Il calcolatore comincia a dimostrare la sua età e richiede interventi di manutenzione sempre più frequenti e complessi. A quest’attività si dedicano un paio di volontari nel loro tempo libero, in contatto via chat e telefono con i tecnici originari del supercomputer. “Quella macchina lì ha più di 50 anni, potrebbe viverne altri 50 se c’è qualcuno che ci mette le mani. Il problema è che quel qualcuno oggi ha 80 anni e fra mezzo secolo non ci sarà più. Di progettisti in vita ne sono rimasti quattro“. L’interesse di musei prestigiosi contro l’inamovibilità, il tempo che scorre implacabile e riduce al lumicino le risorse umane con le competenze necessarie per riparare il calcolatore e tenerlo in attività. Più di tutto questo, ciò che esaspera Mauro Ballabeni è il muro di gomma dell’indifferenza. “Lo dico fuori dai denti. A parole tutti vorrebbero valorizzare questa specie di rudere d’acciaio e transistor. Il Comune di Bibbiena non ha fatto assolutamente niente, l’Elea non è neppure sul sito dell’ente. Il Fermi secondo me è una bella scuola, i ragazzi sono svegli e alcuni insegnanti nel tempo si sono dedicati alla cosa. Il problema è che l’istituto non ha soldi, gli tagliano il budget. I fondi non sarebbero un problema se il Ministero ci desse una mano. Se anche io avessi 100mila euro in mano, ora come ora il preside mi direbbe che non mi può dare un’aula in più, che non possiamo fare un ingresso separato per portare i visitatori la domenica quando la scuola è chiusa, che la Provincia non può fare i lavori…Capisce?

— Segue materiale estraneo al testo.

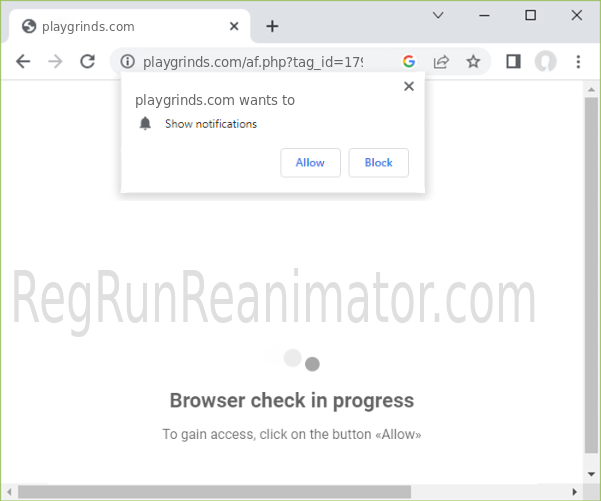Open the tab search dropdown chevron
The width and height of the screenshot is (601, 501).
click(438, 15)
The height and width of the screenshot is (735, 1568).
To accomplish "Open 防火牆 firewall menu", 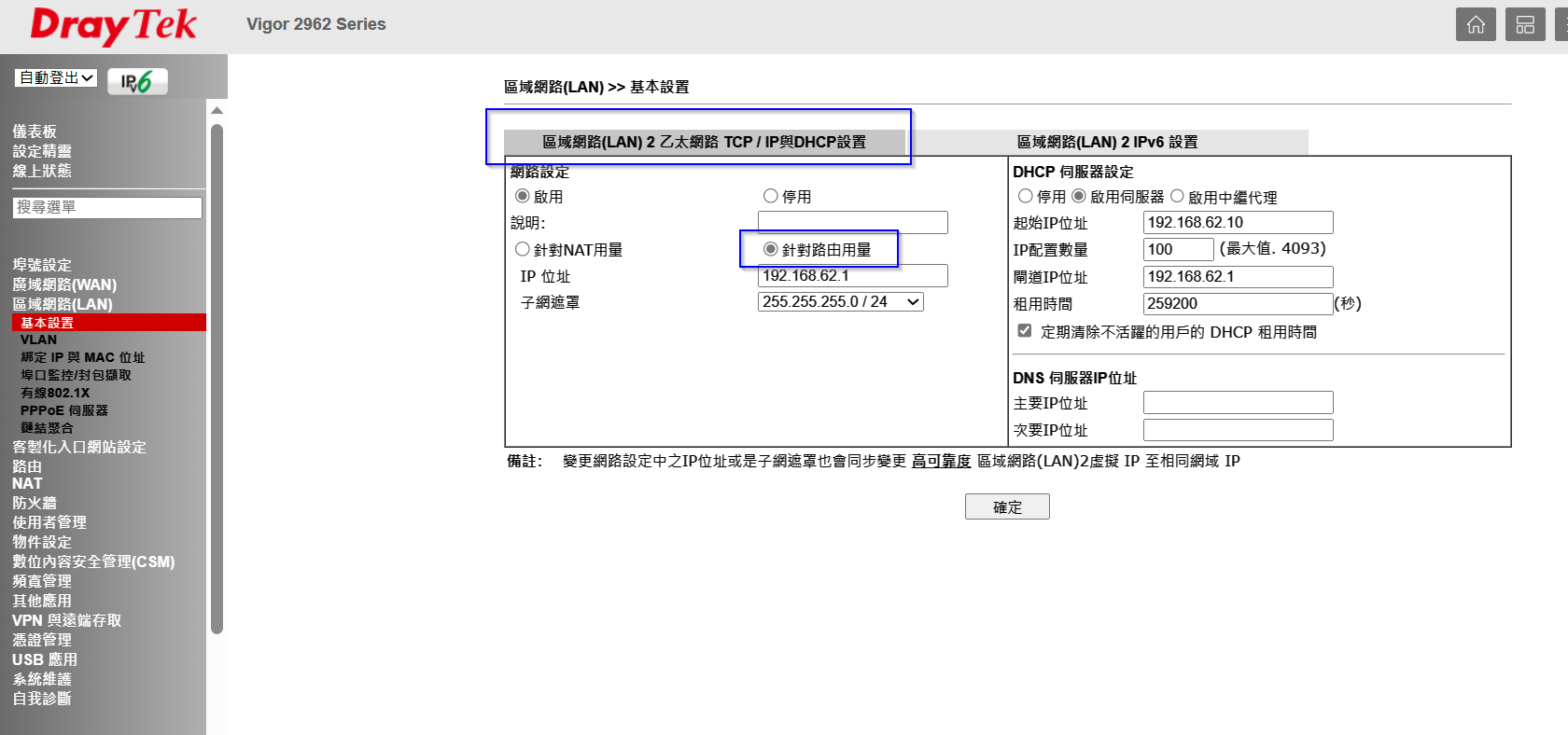I will tap(35, 503).
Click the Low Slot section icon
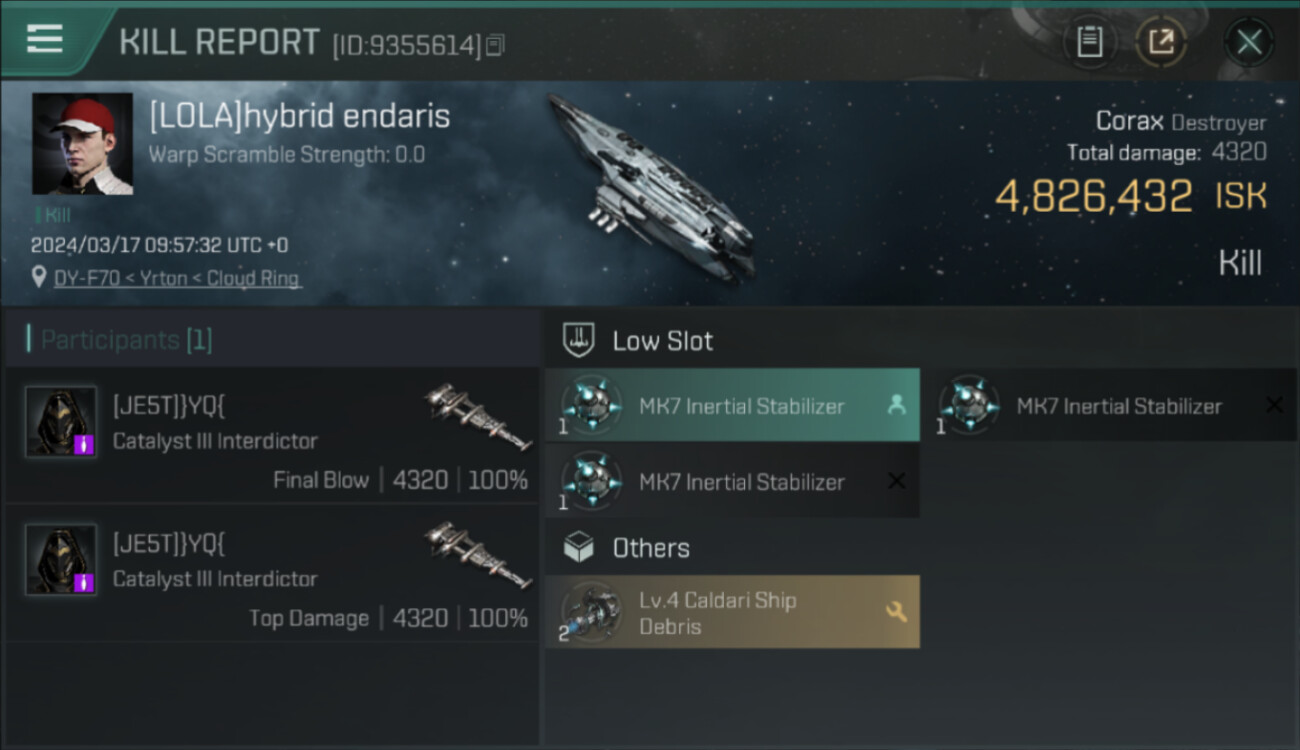Screen dimensions: 1300x750 point(579,340)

La burocrazia dello Stato è una cosa che ci vuole un’altra Guerra Mondiale per distruggerla. Io non ce l’ho con l’ISIS, ma con il fatto che la scuola non ha potere“.

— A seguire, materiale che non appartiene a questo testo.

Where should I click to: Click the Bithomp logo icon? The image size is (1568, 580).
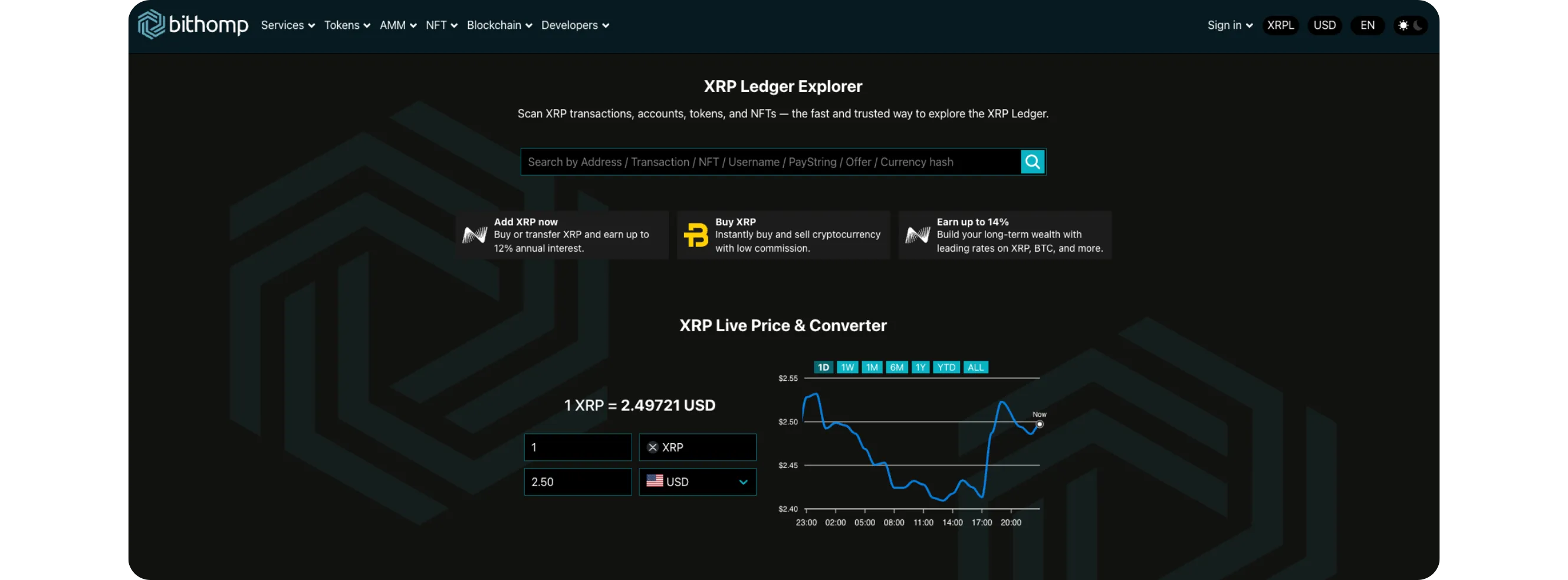point(151,24)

Da portavoce di un gruppo di appassionati irriducibili, Ballabeni non demorde. Nei prossimi giorni ha in agenda una fitta serie di appuntamenti che lo porteranno a lasciare l’Emilia Romagna, dove abita, per avventurarsi in terra aretina e incontrare vari soggetti pubblici e privati. “La macchina deve restare lì, bisogna crearle intorno un mini museo. E questo si riesce a fare soltanto se il Comune di Bibbiena parte con la lancia in resta e il preside fa pressione assieme alla Regione sul Ministero della Pubblica Istruzione per avere più spazi, un ingresso separato, una persona pagata che si occupi a tempo pieno dell’Elea, perché chi lo fa adesso è gente che deve andare in aula a insegnare. Come facciamo a far venire una classe alla settimana, a ricevere ospiti da un altro Paese quando non c’è nessuno disponibile, che conosca la macchina o la sappia quanto meno accendere? Sono i locali che se ne devono prendere cura. Tutti sono orgogliosi quando parlano del calcolatore, ma resta sempre il solito nodo da sciogliere: chi va in cucina a fare la minestra?“.